Community scorecards: Advancing adolescent health in Bangladesh

By Glynnis McIntyre
September 10, 2019

Advancing Adolescent Health (A2H) was a three-year USAID-funded project with the goal of improving sexual and reproductive health and family planning knowledge, access and use of related services for adolescents in Bangladesh. Understanding that one of the key barriers to improving adolescent sexual and reproductive health (ASRH) in Bangladesh is the lack of access to adequate, youth-friendly health services, the project sought to partner with local communities to improve understanding of, and norms around, ASRH needs and services, , paying special attention to serving girls and young women.

In 2018, the project introduced the community scorecard (CSC), a participatory process for evaluating service delivery, to identify the gaps and challenges around ASRH service delivery in the Rangpur district. Through the CSC process, groups of eight to 10 adolescents were convened to evaluate service delivery in their community. Simultaneously, family welfare center (FWC) health service providers were also asked to provide a neutral assessment of their services.

The results of the adolescent and health service provider evaluations were then presented to the FWC management committees, which serve as the union-level government health services management committees. The FWC management committees developed and implemented joint action plans to address the key priorities and issues identified through the CSC process. For more systemic issues that could not be addressed at the union level, such as lack of electricity, poor road conditions and inadequate medicine and supplies, the FWC management committee used the evaluations to advocate with the relevant state and central government authorities. Implemented over a nine-month period, the A2H project engaged 1,800 adolescents and 112 health services providers in this CSC process.

Through the CSC process, the project was able to identify key barriers to service delivery including inadequate training of health services providers to address adolescents’ health needs, inadequate time and lack of privacy for consultations and a lack of resources to treat adolescent health issues.

In addition to identifying key barriers to service delivery, the CSC empowered adolescents and health service providers to engage in open discussions about service delivery and advocate with local authorities to improve these essential services. Many adolescents commented that this was the first time they had been asked their opinion about services. Similarly, health service providers, who were not used to soliciting feedback from adolescents, commented that this process allowed them to better understand adolescents’ needs and evaluate whether they were being met.

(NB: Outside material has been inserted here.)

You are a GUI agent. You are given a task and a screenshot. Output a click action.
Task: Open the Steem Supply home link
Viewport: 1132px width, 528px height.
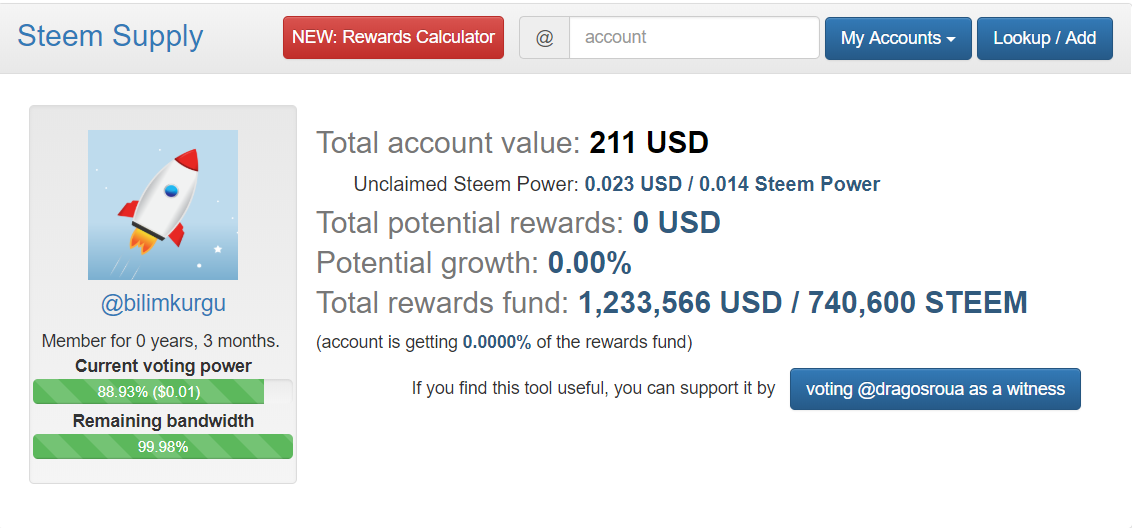110,36
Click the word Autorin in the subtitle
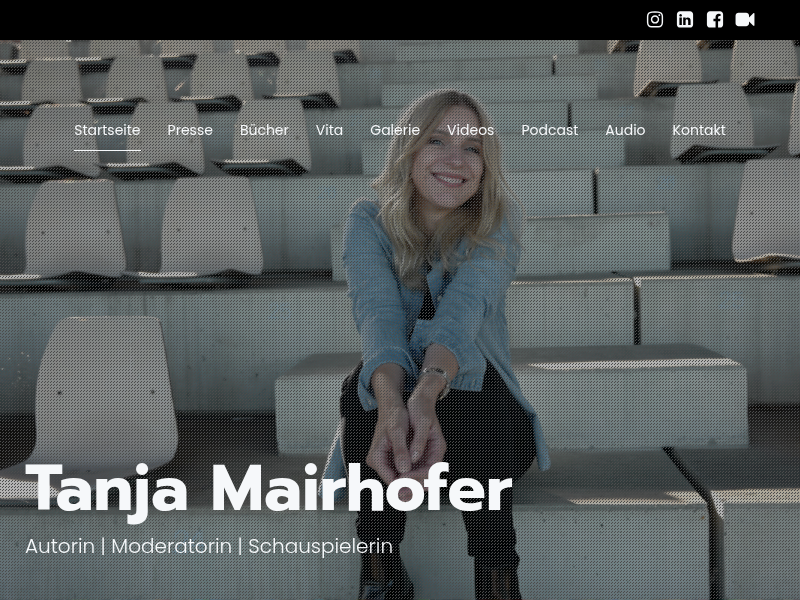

Over the nine-month CSC implementation period, A2H staff observed improvements in both adolescent and health service providers’ perceptions around service delivery. In general, both adolescents and health service providers in the eight “upazilas,” or administrative regions, ranked service provision as “very good” (score of 81 or above on a 100-point scale) or “good” (score of 61-80), with health service providers ranking their services more highly than the adolescents. In the third quarter of implementation, 39 of the 77 Union Health and FWCs were ranked as “very good” by adolescents, an increase from the first quarter, during which only 35 UH and FWCs were ranked as “very good.” Comparatively, in the third quarter, 52 of the 77 UH and FWCs were ranked as “very good” by health service providers, an increase from the first quarter, during which 37 UH and FWCs were ranked as “very good.”